31. A method for calibrating a micro-scale or nano-scale load cell having a probe and a substrate, the method comprising:

providing a load cell having a probe and a substrate;

loading a probe of the load cell at a free end with at least one calibrated weight;

for each calibrated weight, measuring a displacement of an opposing free end of the loaded probe relative to the substrate;

determining a relationship between force and displacement for the load cell based on the measured displacement for each calibrated weight.

32. The method of claim 31, wherein the load cell further comprises a beam supported by the substrate at its ends and otherwise substantially free from the substrate, the beam being connected to the probe, the probe extending perpendicularly with respect to the beam and bisecting the beam.

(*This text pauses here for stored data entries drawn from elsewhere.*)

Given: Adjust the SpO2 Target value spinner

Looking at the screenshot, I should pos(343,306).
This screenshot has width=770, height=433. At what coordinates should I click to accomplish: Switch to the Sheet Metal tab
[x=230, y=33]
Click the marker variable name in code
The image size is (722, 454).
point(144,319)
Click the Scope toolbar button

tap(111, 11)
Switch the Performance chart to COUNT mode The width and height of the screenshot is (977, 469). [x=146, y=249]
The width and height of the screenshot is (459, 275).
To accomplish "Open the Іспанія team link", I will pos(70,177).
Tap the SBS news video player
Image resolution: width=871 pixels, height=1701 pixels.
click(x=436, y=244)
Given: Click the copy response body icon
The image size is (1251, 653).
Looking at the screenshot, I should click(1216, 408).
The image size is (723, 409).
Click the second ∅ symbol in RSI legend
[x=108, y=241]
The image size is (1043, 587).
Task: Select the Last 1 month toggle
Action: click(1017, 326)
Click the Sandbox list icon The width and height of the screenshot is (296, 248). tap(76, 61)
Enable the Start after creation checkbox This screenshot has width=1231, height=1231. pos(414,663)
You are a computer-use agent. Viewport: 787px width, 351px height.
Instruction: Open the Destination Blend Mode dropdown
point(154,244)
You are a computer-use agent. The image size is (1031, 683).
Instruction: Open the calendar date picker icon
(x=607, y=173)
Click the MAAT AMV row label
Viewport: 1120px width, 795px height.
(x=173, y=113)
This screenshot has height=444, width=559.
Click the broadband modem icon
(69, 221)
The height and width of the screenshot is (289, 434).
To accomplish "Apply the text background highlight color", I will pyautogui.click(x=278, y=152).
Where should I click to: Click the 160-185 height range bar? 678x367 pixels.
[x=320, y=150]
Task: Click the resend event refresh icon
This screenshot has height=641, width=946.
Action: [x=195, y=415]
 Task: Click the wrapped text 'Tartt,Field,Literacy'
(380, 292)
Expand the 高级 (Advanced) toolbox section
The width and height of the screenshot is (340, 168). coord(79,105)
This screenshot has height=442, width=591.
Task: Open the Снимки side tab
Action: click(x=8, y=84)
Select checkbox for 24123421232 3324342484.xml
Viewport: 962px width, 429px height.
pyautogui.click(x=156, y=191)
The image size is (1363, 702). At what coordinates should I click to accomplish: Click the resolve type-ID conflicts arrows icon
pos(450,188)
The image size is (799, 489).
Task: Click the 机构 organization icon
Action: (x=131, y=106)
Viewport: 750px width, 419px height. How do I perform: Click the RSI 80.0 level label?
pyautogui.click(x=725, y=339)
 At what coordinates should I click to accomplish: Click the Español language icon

33. The method of claim 32, wherein said loading a probe comprises mounting the calibrated weight to a tip at the free end of the probe.

34. The method of claim 33, wherein said mounting comprises adhering the calibrated weight to the tip.

35. The method of claim 32, wherein said measuring a displacement comprises determining a movement of a moving scale at the opposing free end with respect to a stationary scale attached to the substrate.

36. The method of claim 32, further comprising:

aligning the calibrated weight with the probe.

37. The method of claim 36, wherein said aligning comprises:

releasably mounting the calibrated weight to a stage;

positioning the probe over the stage to align the probe with the calibrated weight;

adhering the calibrated weight to the positioned probe;

releasing the calibrated weight from the stage.

38. The method of claim 37, wherein said releasably mounting comprises providing a vacuum to hold the calibrated weight onto the stage.

39. The method of claim 31, wherein said loading a probe comprises loading the probe with a series of calibrated weights.

40. The method of claim 39, wherein said determining a relationship comprises:

determining a series of points, each of the series of points relating to force and displacement;

determining a calibrated force-displacement relationship based on the determined series of points.